AI visibility audits for crawled pages
This page explains how GEO (Generative Engine Optimization) evaluates crawled pages for AI visibility and citation readiness.
What is GEO?
GEO evaluates your crawled pages with a ranked hierarchy. Content quality matters most, then crawler access, then indexing and snippet eligibility, then structured data and entity context, then anti-patterns that suppress visibility.

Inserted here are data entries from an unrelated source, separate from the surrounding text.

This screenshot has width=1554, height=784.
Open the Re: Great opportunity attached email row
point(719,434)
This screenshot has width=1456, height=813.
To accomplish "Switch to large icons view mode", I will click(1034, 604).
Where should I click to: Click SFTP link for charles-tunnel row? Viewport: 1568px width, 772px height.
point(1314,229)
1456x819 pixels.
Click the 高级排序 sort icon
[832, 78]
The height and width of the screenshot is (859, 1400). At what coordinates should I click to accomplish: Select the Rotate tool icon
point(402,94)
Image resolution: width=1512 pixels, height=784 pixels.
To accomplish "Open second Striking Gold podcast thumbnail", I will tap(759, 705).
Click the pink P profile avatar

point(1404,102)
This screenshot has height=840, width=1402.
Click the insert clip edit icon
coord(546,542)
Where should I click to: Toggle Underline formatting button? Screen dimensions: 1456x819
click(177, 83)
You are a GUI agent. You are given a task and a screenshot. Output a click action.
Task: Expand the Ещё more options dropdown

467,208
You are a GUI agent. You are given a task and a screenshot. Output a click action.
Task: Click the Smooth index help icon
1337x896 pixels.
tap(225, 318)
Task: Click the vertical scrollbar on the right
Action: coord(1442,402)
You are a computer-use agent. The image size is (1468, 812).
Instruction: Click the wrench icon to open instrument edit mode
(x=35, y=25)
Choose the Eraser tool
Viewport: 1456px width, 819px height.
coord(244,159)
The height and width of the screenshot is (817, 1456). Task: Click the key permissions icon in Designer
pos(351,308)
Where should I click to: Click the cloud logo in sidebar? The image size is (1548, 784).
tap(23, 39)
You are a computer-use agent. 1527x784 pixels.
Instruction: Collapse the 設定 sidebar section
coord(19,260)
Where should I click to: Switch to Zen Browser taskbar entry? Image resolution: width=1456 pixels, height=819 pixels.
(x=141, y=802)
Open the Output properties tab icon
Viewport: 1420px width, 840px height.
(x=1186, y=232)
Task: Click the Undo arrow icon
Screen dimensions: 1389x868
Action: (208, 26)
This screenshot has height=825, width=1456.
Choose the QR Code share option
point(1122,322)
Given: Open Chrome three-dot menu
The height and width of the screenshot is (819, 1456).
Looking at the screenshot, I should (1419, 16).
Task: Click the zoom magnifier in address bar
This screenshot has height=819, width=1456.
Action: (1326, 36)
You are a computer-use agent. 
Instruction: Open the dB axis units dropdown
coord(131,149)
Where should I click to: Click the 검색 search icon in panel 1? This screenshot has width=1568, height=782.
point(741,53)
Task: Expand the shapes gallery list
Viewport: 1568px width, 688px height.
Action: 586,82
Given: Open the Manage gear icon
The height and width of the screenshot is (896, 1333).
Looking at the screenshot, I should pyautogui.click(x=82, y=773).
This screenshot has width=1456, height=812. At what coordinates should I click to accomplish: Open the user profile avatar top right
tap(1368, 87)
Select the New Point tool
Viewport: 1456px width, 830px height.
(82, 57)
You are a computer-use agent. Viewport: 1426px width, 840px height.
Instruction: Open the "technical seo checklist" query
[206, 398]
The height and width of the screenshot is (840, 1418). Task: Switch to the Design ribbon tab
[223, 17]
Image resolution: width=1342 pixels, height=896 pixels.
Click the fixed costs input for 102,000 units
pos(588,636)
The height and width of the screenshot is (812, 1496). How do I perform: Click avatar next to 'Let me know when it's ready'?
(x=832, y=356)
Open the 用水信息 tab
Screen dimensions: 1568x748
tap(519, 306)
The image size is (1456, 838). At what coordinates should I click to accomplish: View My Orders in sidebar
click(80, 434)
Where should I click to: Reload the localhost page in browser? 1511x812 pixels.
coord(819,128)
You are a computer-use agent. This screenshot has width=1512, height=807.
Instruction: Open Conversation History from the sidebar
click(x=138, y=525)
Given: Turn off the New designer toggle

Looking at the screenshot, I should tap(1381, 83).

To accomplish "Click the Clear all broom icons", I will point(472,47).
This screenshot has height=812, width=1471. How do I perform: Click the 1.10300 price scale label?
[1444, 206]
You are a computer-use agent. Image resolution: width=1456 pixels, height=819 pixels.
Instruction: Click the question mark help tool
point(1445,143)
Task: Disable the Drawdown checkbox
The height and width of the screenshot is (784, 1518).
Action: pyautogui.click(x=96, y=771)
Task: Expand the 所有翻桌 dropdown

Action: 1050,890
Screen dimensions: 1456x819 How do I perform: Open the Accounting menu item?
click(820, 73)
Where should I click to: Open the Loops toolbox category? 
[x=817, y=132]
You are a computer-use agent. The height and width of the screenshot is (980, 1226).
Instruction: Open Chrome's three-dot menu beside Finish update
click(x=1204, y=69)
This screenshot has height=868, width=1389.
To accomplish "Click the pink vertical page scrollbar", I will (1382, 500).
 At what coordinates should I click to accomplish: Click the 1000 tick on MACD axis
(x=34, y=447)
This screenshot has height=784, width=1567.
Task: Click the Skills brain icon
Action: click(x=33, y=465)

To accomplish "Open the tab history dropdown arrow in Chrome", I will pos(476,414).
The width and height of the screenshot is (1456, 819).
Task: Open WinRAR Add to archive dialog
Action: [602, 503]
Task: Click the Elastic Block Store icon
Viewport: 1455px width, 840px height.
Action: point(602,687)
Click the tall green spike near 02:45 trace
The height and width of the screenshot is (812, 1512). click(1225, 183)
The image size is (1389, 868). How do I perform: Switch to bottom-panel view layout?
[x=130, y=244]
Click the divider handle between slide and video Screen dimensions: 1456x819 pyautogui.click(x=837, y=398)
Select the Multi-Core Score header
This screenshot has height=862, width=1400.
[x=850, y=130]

Strong GEO signals help AI systems identify pages that are eligible, useful, and trustworthy enough to ground an answer. The goal is not special AI-only markup. The goal is original, crawlable, technically eligible content.
How the scorecard works
After a crawl, GEO scores five layers from 0 to 3 for a total score out of 15.
| Layer | Meaning |
|---|---|
| Content quality | Checks whether pages contain original evidence, first-hand experience, expert attribution, proprietary examples, or unique point of view. |
| Crawler access | Checks whether robots.txt allows search and AI retrieval crawlers needed for citation visibility. |
| Indexing and snippets | Checks canonical tags, noindex/nosnippet directives, titles, descriptions, headings, mobile viewport, and crawlable HTML. |
| Structured data | Checks JSON-LD entity types and Open Graph metadata where they support page understanding. |
| Anti-patterns | Flags duplicated pages, thin templated sections, keyword-variation patterns, and other low-value tactics. |
The remediation list is ranked by leverage. For example, blocked crawlers can outrank content edits because one robots.txt rule can prevent otherwise strong pages from being retrieved.
What do findings mean?
Findings are page-level evidence behind the scorecard. They are organized by severity:
| Severity | Meaning |
|---|---|
| Critical | A blocker that can disqualify pages from indexing, snippets, or crawler access. |
| Warning | A material weakness that limits AI citation readiness. |
| Info | A lower-risk improvement opportunity. |
Treat critical findings first, but do not mistake technical cleanup for strategy. If the scorecard says content quality is weak, the highest-leverage fix is usually more non-commodity content: original examples, real data, named expertise, and first-hand perspective.